__Work required__. A stretch of the entries below is to be set down exactly, running from the line with "Task: Open the All Targets list icon" through the line with "Screen dimensions: 998x538", both included, and no other line.

__Exercise data__.
_____

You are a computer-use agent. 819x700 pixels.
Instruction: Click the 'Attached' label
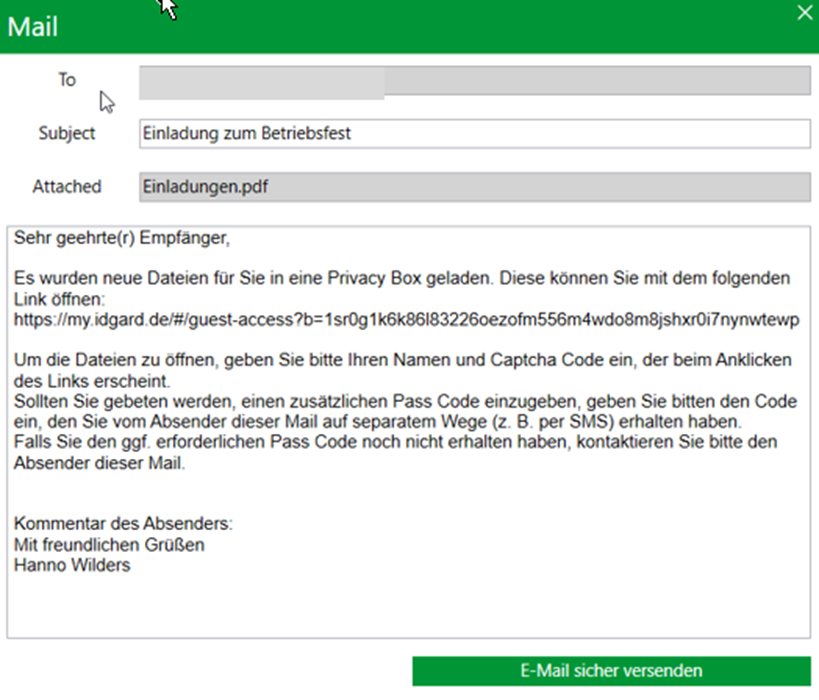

_____

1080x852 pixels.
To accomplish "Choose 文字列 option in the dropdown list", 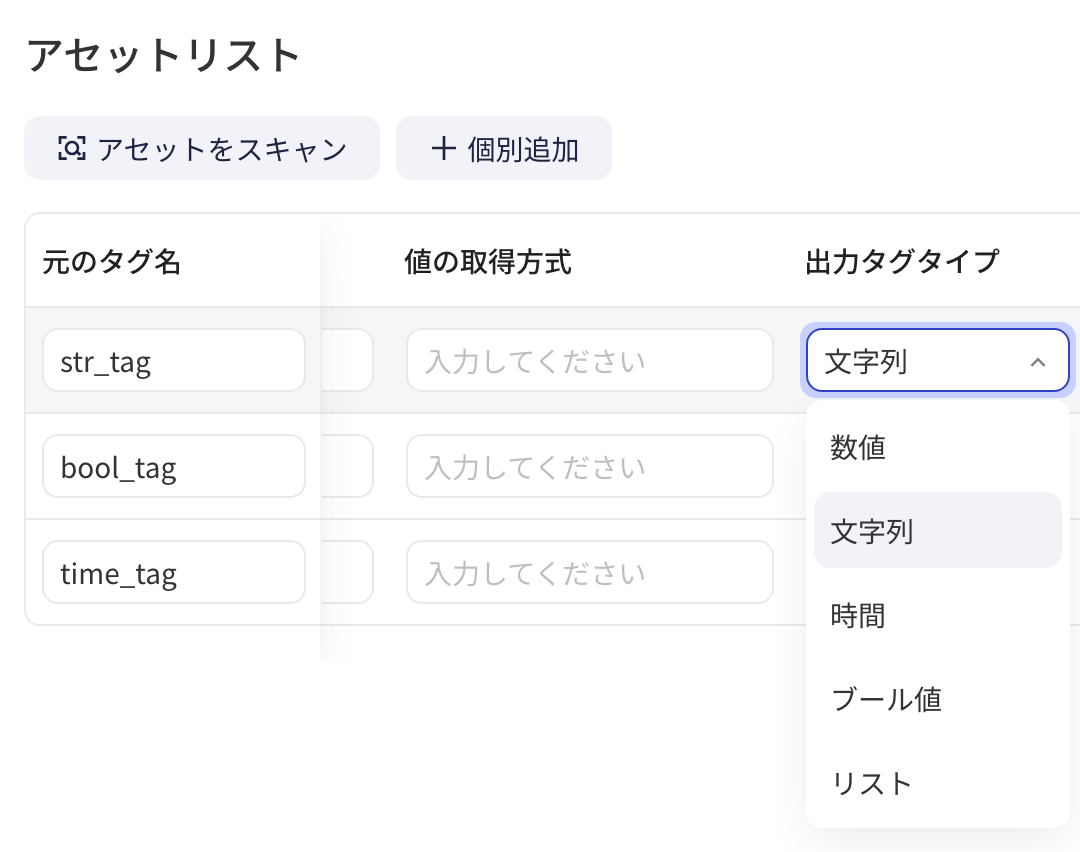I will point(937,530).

_____

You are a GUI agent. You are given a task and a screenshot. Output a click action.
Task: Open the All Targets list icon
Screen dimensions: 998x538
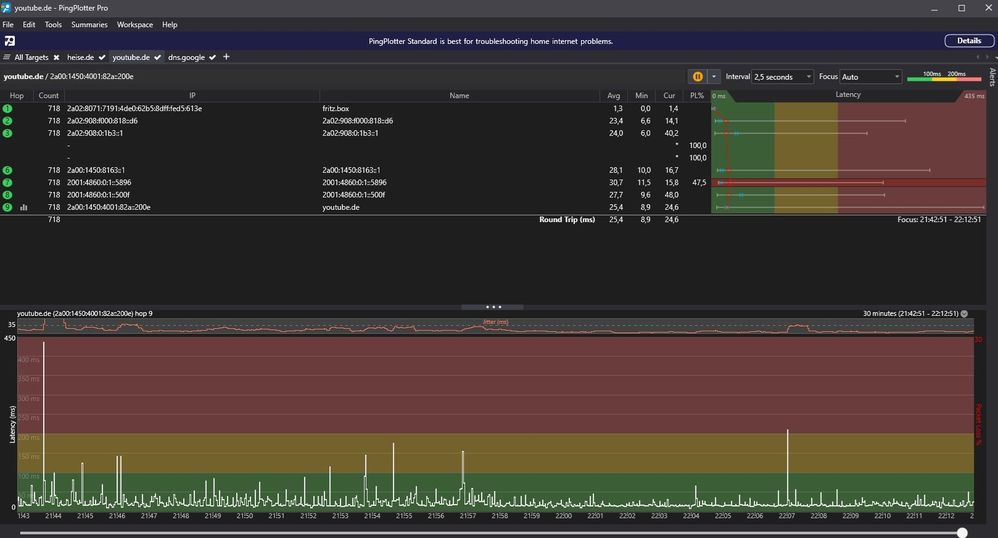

_____

__Result of the exercise__.
Task: Open the All Targets list icon
Screen dimensions: 998x538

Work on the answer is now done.